Many of you will be familiar with the acronym SOCMOB. It stands for “Standing on the corner, minding my own business.” This is usually followed by someone being brutally attacked for absolutely no reason or any number of calamities befalling such a person.
Yes, many of those calamities involve guns.
This one, though, might be one of the more unusual I’ve seen, at least for a while.
It seems police it Witchita had an incident where a gun owned by absolutely no one, that just mysteriously ended up in someone’s home, then just happened to fall into a two-year-old’s hands where a SOCMOB-level calamity ensued.
The Wichita Police Department (WPD) has arrested 22-year-old Kianna Nweji and 25-year-old Marlon Jones on the charges of Aggravated Endangering of a child stemming from a Shooting.
At approximately 11:35 am, Thursday, Officers were dispatched to a shooting in the 1200 block of North Lorraine. While Officers were en route to the scene Jones fled on foot to a residence in the 3000 block of East 11th St. As Officers arrived, they saw Jones walking back from the area of that residence. Officers then located Nweji inside her residence (Lorraine) with a gunshot wound to the foot.

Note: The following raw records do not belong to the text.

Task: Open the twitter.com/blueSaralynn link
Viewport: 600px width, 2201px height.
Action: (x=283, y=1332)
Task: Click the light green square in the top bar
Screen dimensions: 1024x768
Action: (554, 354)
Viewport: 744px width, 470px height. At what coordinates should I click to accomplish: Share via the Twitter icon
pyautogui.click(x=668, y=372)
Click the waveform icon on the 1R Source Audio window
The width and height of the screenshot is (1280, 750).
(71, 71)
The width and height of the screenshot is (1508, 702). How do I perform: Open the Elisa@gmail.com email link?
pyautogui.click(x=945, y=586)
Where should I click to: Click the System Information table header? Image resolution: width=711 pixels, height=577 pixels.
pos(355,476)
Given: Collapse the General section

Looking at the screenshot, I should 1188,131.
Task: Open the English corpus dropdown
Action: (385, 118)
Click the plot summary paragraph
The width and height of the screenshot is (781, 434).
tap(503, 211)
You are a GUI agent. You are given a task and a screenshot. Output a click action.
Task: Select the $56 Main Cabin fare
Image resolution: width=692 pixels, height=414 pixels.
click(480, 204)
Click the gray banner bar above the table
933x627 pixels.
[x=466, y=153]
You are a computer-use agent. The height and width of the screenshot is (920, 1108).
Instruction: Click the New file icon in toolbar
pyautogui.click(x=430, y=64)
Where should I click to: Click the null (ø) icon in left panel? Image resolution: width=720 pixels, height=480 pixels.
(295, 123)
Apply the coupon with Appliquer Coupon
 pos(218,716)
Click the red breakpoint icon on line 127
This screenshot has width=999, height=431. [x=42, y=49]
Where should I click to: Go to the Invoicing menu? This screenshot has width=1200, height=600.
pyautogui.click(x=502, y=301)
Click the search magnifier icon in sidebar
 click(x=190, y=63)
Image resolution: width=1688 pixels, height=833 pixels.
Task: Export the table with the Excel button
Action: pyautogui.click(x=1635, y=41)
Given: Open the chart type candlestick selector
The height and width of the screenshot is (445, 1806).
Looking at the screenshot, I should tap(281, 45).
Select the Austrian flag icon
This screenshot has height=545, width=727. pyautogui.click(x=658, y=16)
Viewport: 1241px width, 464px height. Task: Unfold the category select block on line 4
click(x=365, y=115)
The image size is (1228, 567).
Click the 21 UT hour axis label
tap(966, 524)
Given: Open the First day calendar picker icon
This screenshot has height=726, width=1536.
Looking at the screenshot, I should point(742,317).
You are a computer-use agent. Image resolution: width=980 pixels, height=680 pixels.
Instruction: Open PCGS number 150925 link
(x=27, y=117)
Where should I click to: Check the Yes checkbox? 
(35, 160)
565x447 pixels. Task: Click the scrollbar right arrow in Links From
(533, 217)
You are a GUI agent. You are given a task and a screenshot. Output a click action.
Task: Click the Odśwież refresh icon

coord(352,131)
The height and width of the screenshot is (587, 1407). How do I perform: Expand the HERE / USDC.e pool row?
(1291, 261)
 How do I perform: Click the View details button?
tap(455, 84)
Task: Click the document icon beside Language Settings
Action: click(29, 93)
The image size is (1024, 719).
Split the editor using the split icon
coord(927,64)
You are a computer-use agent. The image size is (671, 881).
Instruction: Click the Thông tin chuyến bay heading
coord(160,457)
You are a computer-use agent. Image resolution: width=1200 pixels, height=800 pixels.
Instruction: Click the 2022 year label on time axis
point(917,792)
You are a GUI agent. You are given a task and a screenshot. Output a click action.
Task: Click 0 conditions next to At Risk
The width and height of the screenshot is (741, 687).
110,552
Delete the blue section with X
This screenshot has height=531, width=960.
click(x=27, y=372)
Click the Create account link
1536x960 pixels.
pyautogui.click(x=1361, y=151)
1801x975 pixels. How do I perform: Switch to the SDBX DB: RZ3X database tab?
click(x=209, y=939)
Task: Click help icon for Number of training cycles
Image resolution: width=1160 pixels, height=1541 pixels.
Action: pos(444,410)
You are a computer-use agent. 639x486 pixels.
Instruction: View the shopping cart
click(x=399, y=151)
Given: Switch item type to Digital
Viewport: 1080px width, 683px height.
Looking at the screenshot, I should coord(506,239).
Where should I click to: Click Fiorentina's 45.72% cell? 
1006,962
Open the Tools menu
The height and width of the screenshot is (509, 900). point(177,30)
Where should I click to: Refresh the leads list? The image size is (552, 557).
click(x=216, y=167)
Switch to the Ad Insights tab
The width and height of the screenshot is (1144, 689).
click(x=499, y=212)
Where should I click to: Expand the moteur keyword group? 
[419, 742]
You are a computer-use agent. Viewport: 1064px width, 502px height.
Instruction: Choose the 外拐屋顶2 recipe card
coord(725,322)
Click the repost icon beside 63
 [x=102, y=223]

She was transported to a local hospital for treatment.
The investigation revealed that Nweji and Jones were both lying in bed when their 2-year-old child had gotten ahold of a gun and accidentally shot Nweji. Jones took the gun to the 11th St. address where an acquaintance of his lives. Investigators located the gun and located an AR-15 that belonged to nobody in the residence and the individuals in the house did not know how it got there.
This case will be presented to the District Attorney’s office in the coming weeks.
That’s right. An AR-15 just mysteriously appeared in their home from out of nowhere, belonging to no one, and the adults didn’t notice until the kid found it and shot someone with it.
This law-abiding soul then felt it necessary to stash the gun at someone else’s house while his girlfriend bleeds before taking her to the hospital or calling an ambulance or anything.
I mean, sure. Why not? I’m also sure the drugs in some guy’s pocket just materialized there, that they don’t belong to him or anything, too.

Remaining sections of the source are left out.